Gold was supposed to soar if Trump won. It didn't

What does a Trump presidency mean for the Fed?
What does a Trump presidency mean for the Fed?

Remember how everyone thought gold prices would shoot to the moon if Donald Trump won the U.S. presidential election?

Gold is supposed to thrive in times of political uncertainty and Trump was perceived to be uncertainty to the nth degree.

So much for that.

Gold fell 1% Monday to its lowest levels since February and is now down nearly 10% since Trump defeated Hillary Clinton, yet another reaction in the financial markets that has confounded experts.

Gold mining stocks have taken a tumble along with the metal. Newmont (NEM), which is in the S&P 500, has fallen about 7% while the VanEck Vectors Gold Miners ETF (GDX) is down 12%.

Investors have taken money out of gold mutual funds for the past three weeks as well, according to data from EPFR Global.

Why has the narrative quickly shifted from Trump being bullish for gold to extremely bearish?

Investors are now focusing less on the notion that Trump will cause increased volatility and more on the expectation that Trump, supported by a Republican-led Congress, will spend aggressively on fiscal stimulus that could boost U.S. economic growth.

While it's true that higher interest rates and inflation could come along with a stronger economy -- and that too should eventually lead to a rise in gold -- investors seem to be betting that, in the short term, fears of market instability have subsided.

Brent Schutte, chief investment strategist with Northwestern Mutual Wealth Management Company, points out that the latest batch of economic data since the election has also shown that the U.S. economy seems to be on stable ground.

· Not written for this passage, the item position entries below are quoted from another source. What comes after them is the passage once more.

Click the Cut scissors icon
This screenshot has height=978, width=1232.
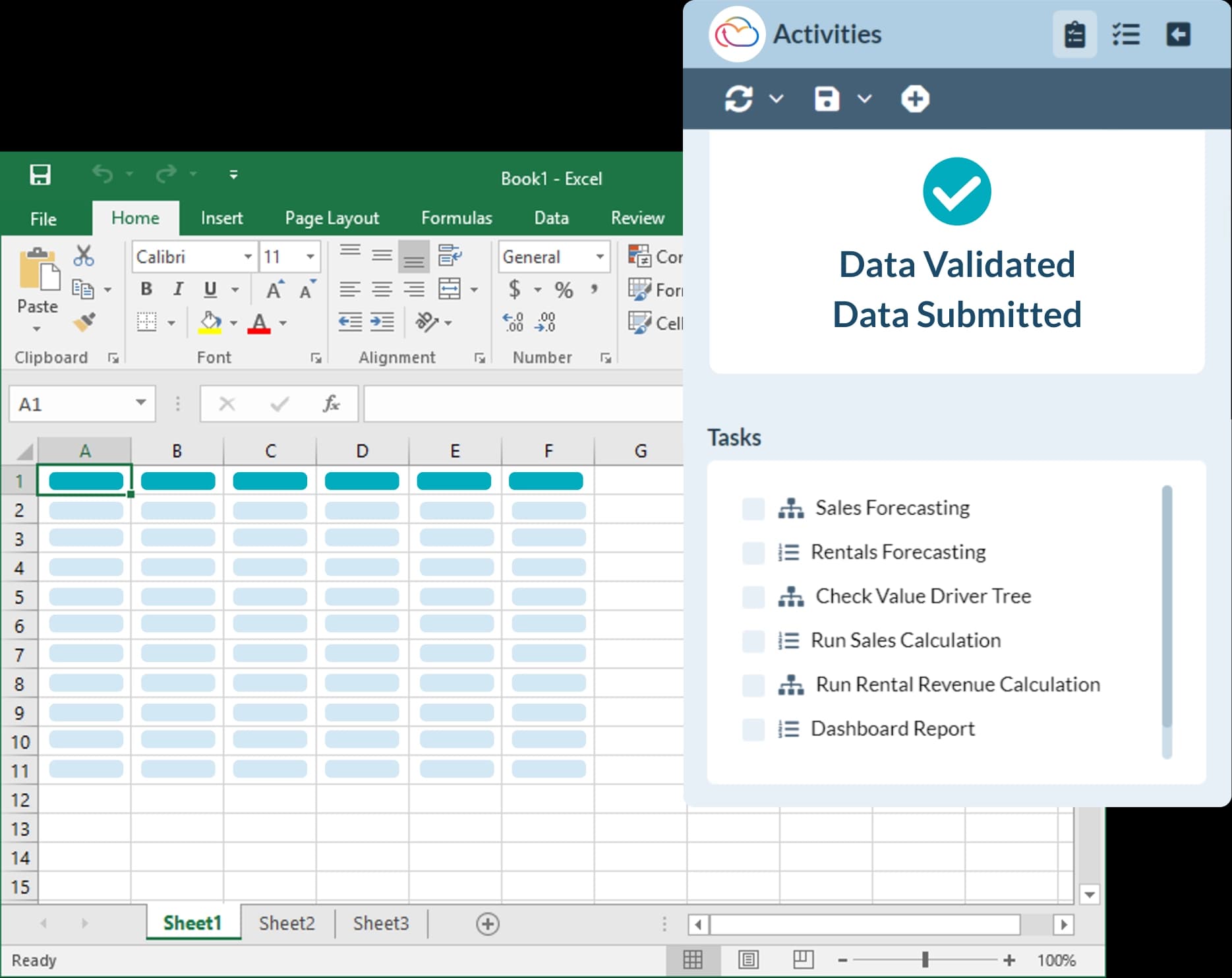[84, 255]
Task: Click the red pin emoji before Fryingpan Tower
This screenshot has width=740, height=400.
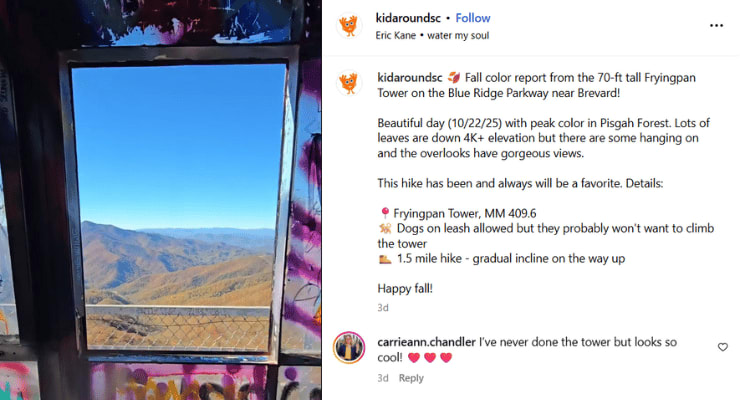Action: [385, 214]
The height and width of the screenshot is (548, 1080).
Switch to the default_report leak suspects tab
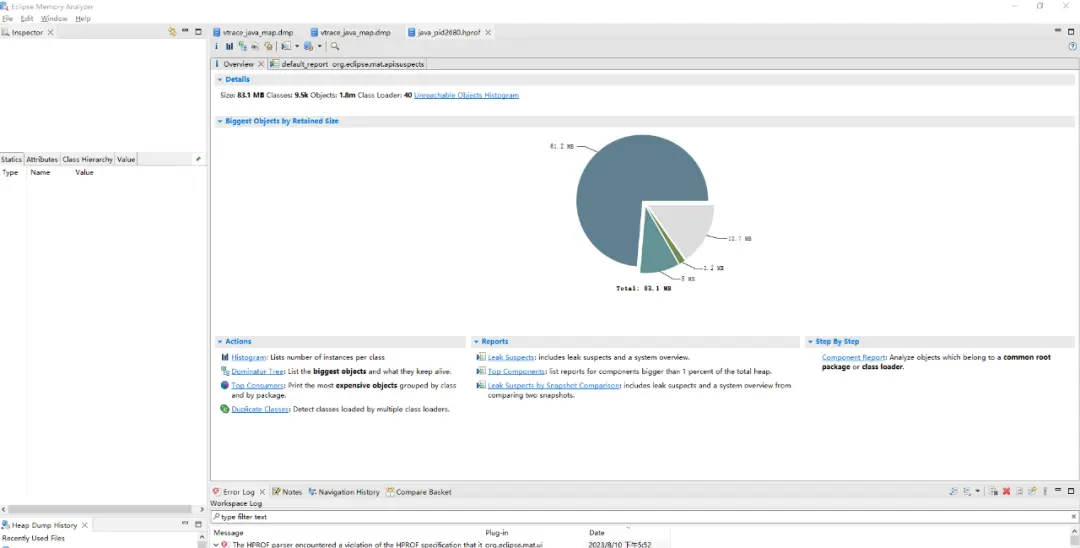[347, 64]
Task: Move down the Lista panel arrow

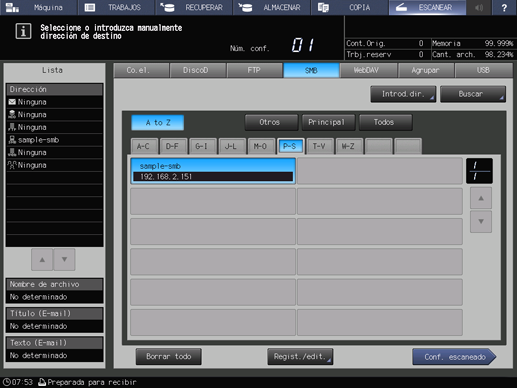Action: [x=64, y=259]
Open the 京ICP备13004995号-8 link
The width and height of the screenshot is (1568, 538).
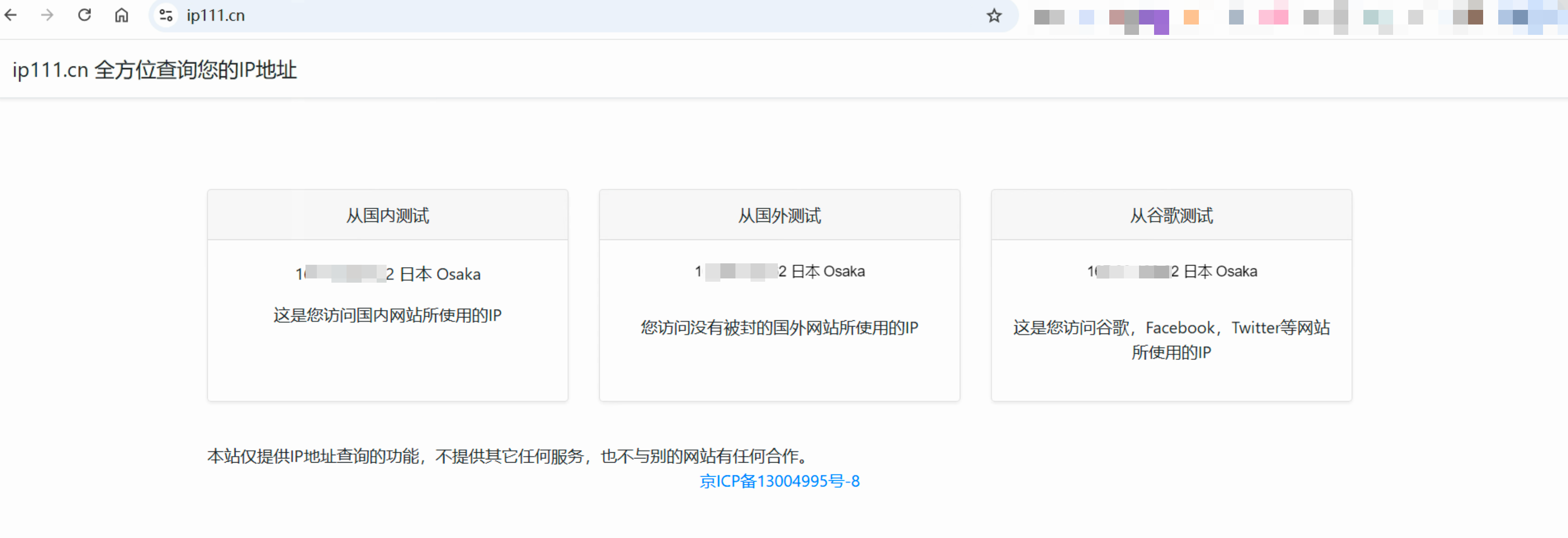coord(779,481)
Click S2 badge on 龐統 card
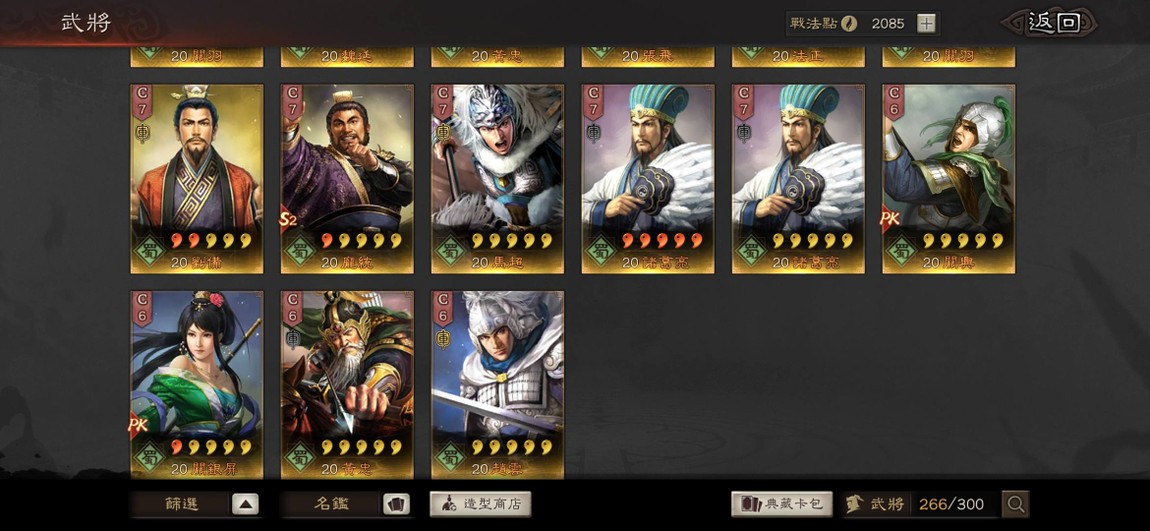The width and height of the screenshot is (1150, 531). [x=288, y=219]
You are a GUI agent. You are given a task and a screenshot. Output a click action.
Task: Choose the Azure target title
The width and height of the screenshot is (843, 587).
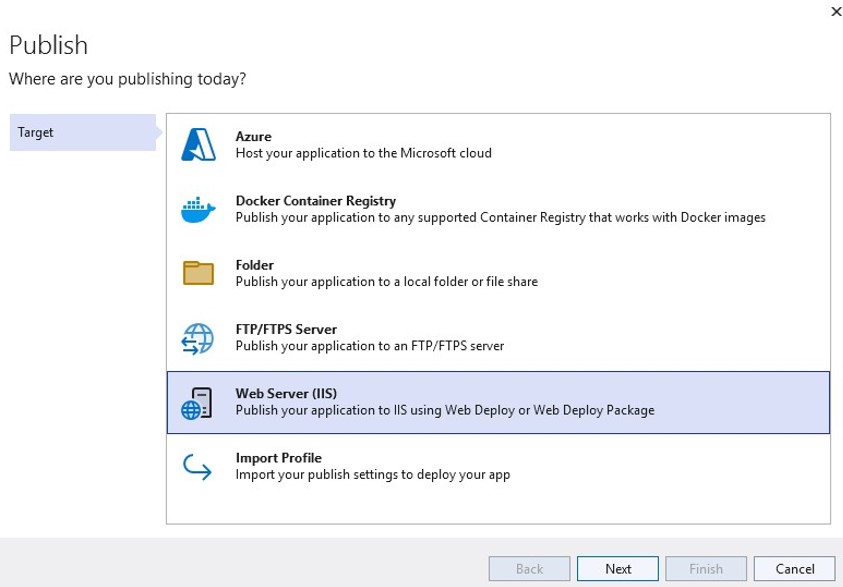[253, 137]
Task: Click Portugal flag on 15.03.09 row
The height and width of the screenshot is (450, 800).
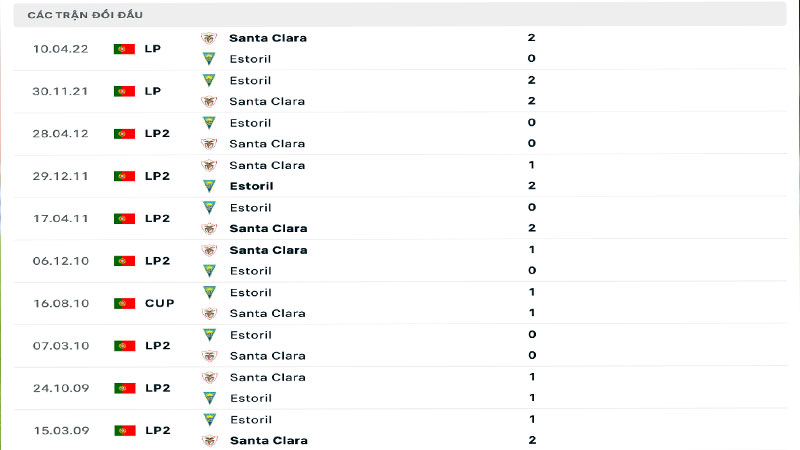Action: [124, 430]
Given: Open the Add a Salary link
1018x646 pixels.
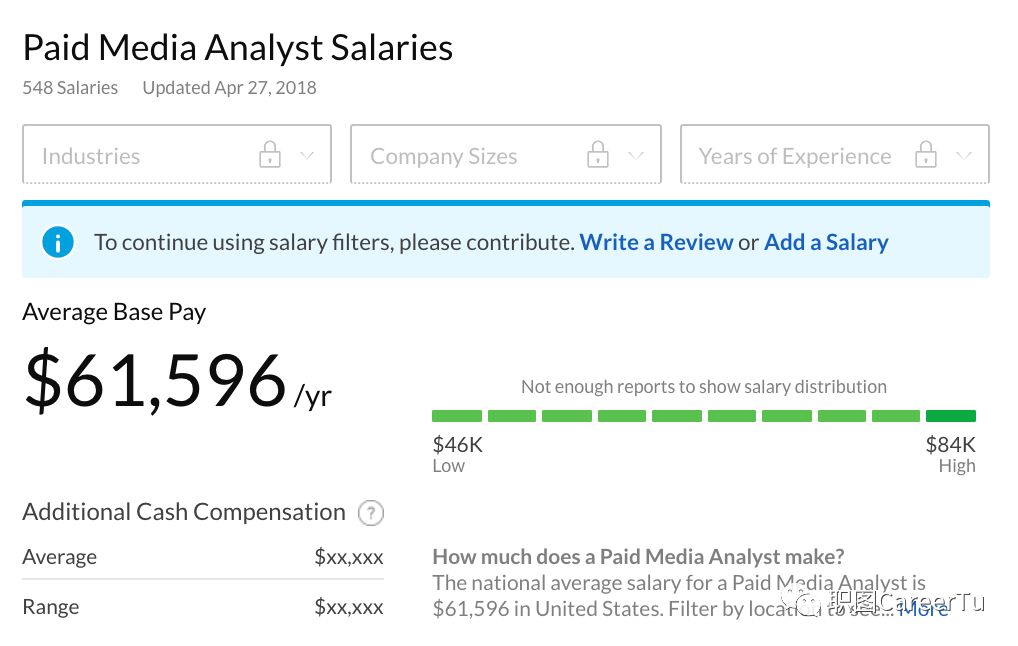Looking at the screenshot, I should coord(826,242).
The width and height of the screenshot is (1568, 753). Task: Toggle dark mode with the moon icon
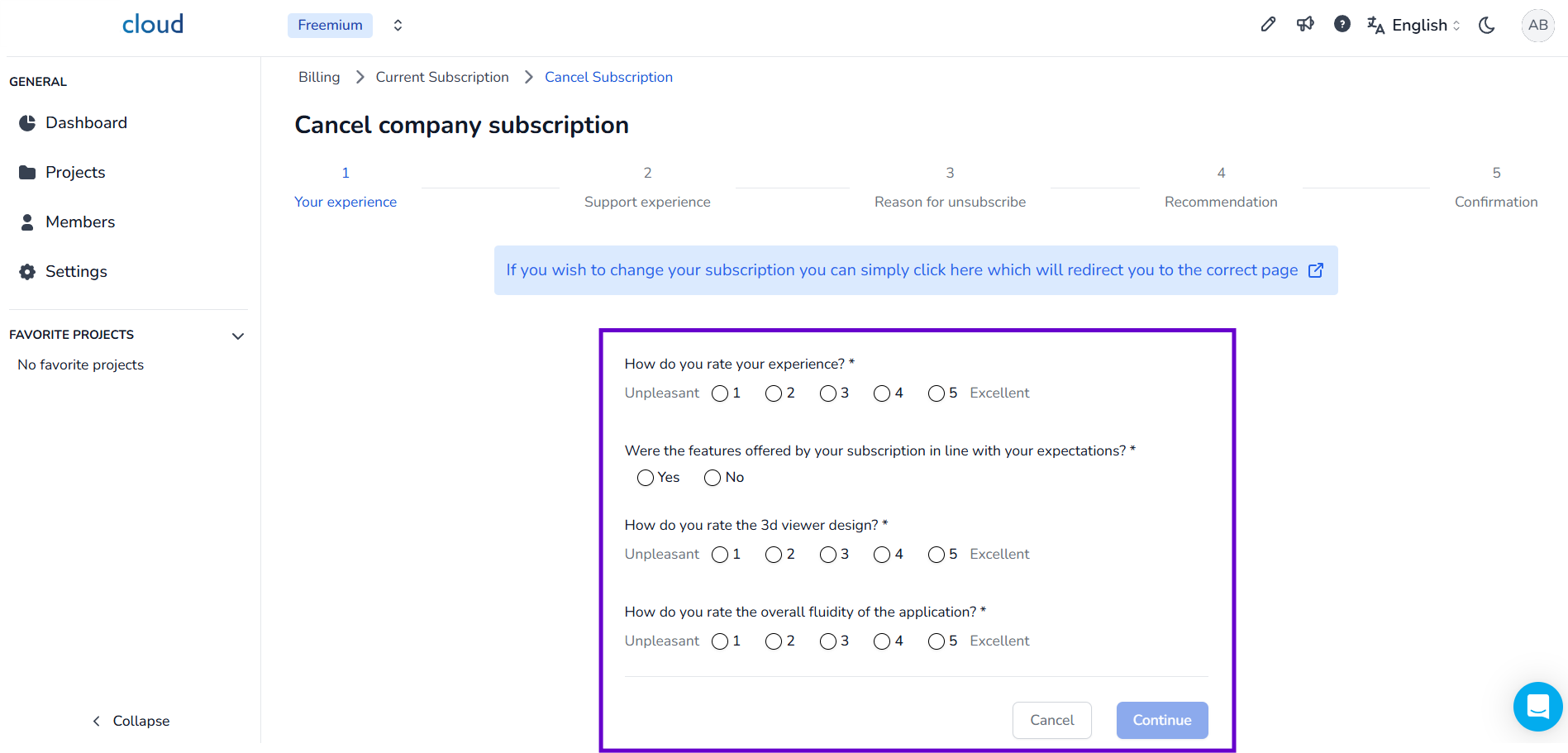[x=1487, y=25]
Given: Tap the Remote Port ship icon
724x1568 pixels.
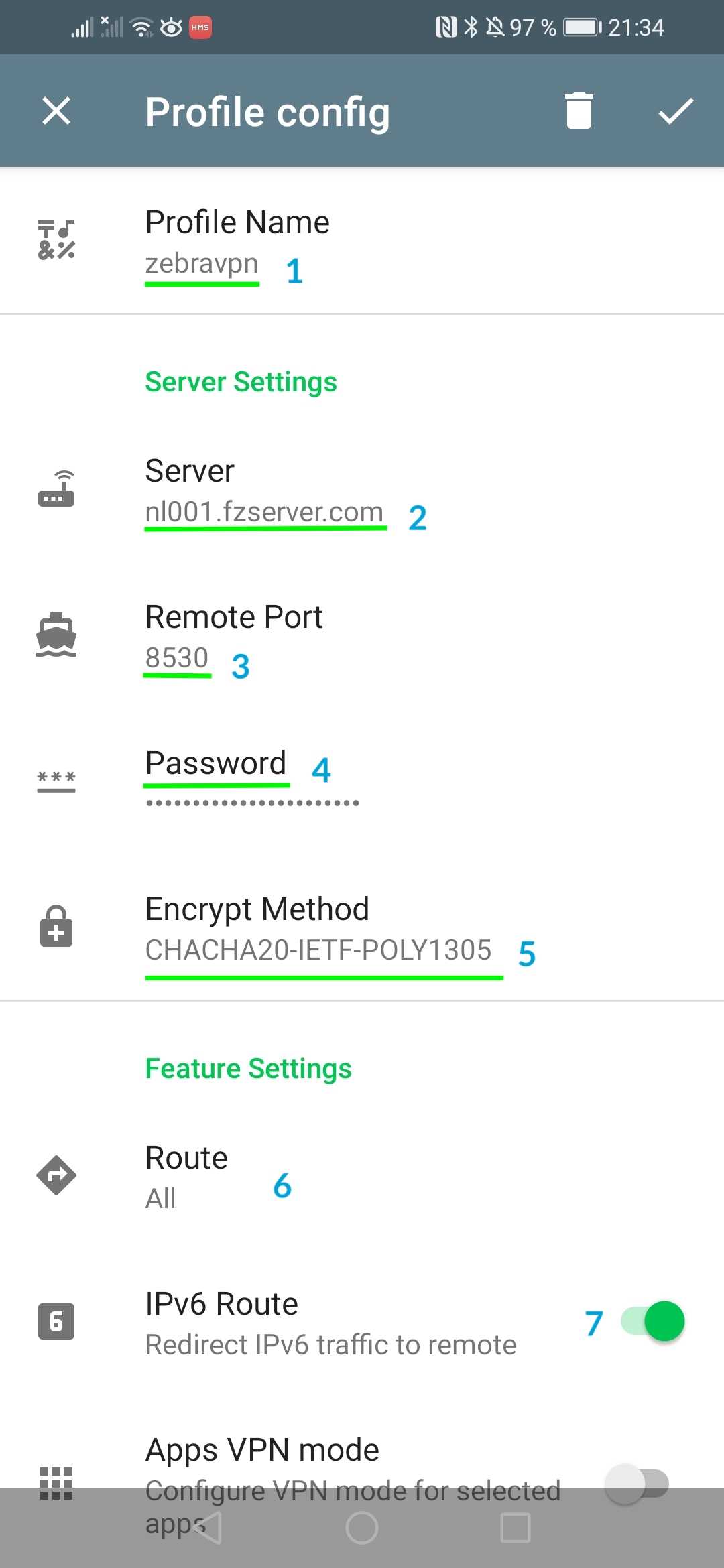Looking at the screenshot, I should pos(56,635).
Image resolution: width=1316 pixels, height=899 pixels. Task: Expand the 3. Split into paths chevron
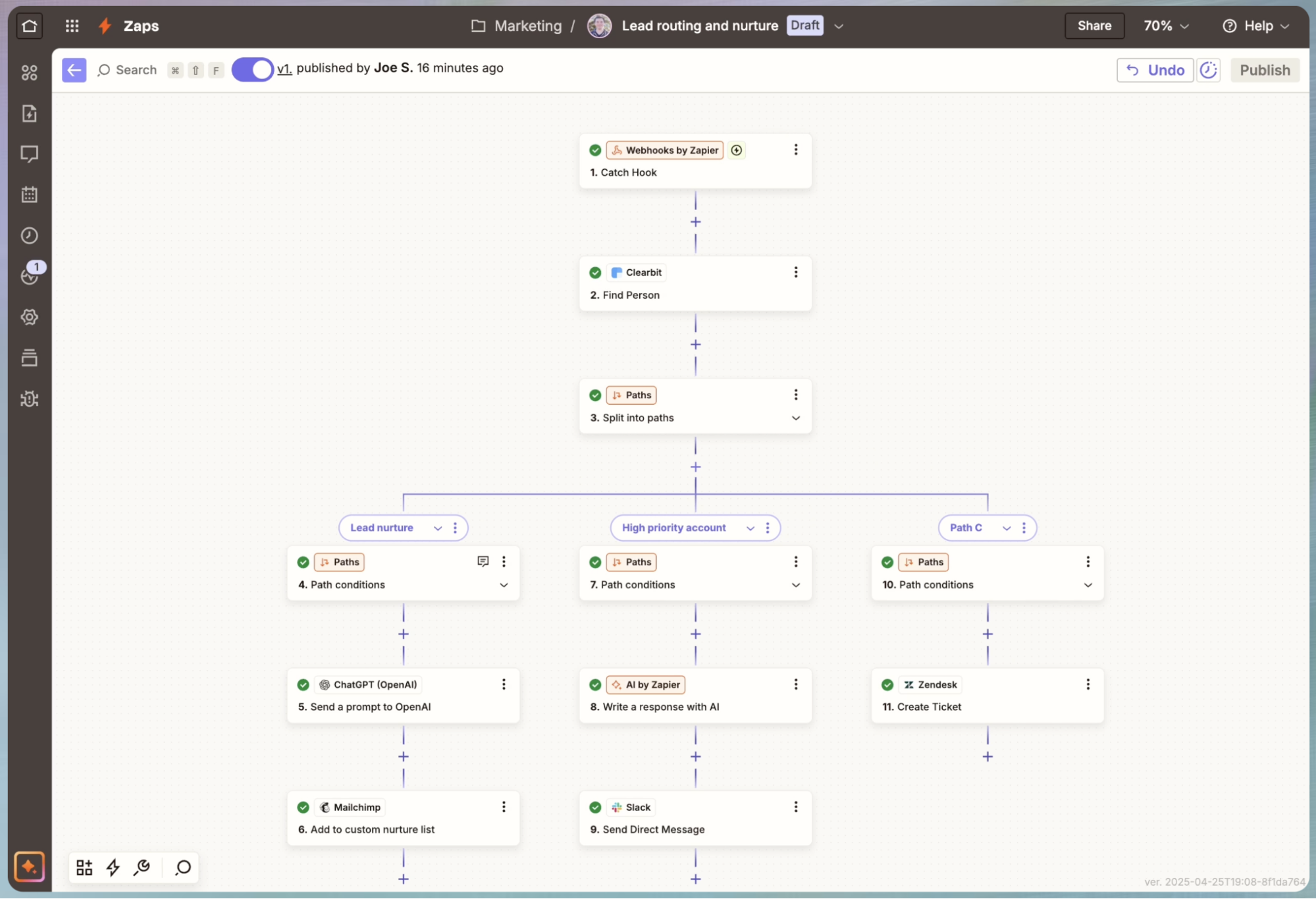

Related: No fear in global markets as Brexit, Trump and Italy fail to rattle investors

So it may not be the case that investors are reevaluating Trump as much as they are reevaluating the state of things in the U.S. in general.

"Investors were too pessimistic," Schutte said. "The U.S. economy is doing better than expected. The election of Trump may have opened up investors' eyes too. But the economic data is what's negative for gold."

JJ Kinahan, chief market strategist for TD Ameritrade, also thinks investors are more confident about the U.S. and global economy -- despite lingering concerns about Trump's unpredictability (can someone get him to stop tweeting?) and worries about Italy.

Kinahan said the broader market bullishness is bad news for gold since it is "somewhere investors turn during uncertain times" and that "it appears confidence in the market continues at a high level."

Related: Before the election, some thought gold would surge 10% if Trump won

He added that if the Federal Reserve raises rates as expected next week, then that would be trouble for gold. It would likely lead to a stronger dollar. The combination of higher rates and a stronger greenback are "enemies of the metal," Kinahan said.

So will gold continue to sink in 2017? That will largely depend on what happens to the broader markets.

If investors continue to plow into stocks on the hopes that Trump-led stimulus in the U.S. will boost the economy and that populist governments in Europe won't lead to more chaos on the continent, then gold may lose even more of its luster.

But if the recent election outcomes and market reactions to them have taught us anything, it's that nothing is certain in politics, the global economy and the markets.